The beginning of a new week and it can be anything you want it go be. productive? Fun? Busy? Contemplative? Or a wee bit of everything just to keep it interesting.
I have some plans this week with goals to accomplish but I’m not going to tell you what they are……not yet. I don’t want to let you or myself down if I change my mind which I frequently do, always with good reason.. But you may not understand my priority shifts and perhaps judge me and I won’t be judged. I’m very accepting of this new me, and I’m getting too old to really care about others opinions of me, but clearly I still do care, a wee bit.
So let’s just talk about the day and let the week sort itself out. Today I rose late. I’m sleeping a lot more lately, yet not working all that harder that I can figure out. Lots of walking around the house, up and down steps and such.
My daily routine has the added task now of watering the new plants. It takes three trips between the kitchen and upper deck with a half full large plastic watering can (mine is red and I’ve had it a couple of years now) to water the new plantings.

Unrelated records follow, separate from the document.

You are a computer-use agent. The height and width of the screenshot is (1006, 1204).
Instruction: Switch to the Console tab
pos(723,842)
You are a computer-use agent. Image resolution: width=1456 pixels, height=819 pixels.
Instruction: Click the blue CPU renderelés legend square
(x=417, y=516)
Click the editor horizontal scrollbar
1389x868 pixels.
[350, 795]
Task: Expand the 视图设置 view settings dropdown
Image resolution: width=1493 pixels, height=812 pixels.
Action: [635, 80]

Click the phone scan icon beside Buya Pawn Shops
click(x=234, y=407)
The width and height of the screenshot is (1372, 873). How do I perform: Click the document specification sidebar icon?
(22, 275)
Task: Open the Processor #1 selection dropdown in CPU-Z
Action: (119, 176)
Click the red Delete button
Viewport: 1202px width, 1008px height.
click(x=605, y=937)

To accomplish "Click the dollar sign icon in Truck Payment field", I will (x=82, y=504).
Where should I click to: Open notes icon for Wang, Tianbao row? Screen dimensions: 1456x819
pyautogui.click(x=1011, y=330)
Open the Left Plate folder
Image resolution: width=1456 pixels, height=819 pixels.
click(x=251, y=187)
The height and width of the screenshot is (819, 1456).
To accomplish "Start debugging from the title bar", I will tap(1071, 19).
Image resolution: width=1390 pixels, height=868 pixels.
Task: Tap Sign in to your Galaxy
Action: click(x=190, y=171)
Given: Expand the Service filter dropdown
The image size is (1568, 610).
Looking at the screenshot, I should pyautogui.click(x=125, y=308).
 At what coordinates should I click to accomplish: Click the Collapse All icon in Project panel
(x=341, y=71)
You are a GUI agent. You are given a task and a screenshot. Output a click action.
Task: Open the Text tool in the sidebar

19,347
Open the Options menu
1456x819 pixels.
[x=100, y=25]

About 15-20 minutes of labour. For now I’m writing about it, then I will be doing it and my other chores, which will take me to noon or so.
And then I may tackle the first goal of the week (update tomorrow if I do). Trouble is I quite like this peaceful life I’m living, with my house and garden, my daydreams and DIY projects that it’s all I want to do these days plus travel. I think this is called retirement or in my case semi-retirement since I’m not quite done yet.
I bought a book 20 or so years ago called. ” If I had my life to live over, I’d pick more daisies” and I remember she said she would eat more ice cream too. I vowed I would never be that woman who had so many regrets for things she didn’t do or didn’t do enough of.
So, if I report tomorrow that there was no progress on my goal, it’s likely because I spent the afternoon sitting outside watching the clouds float by, dreaming of upcoming summer fun and friends, picking daisies.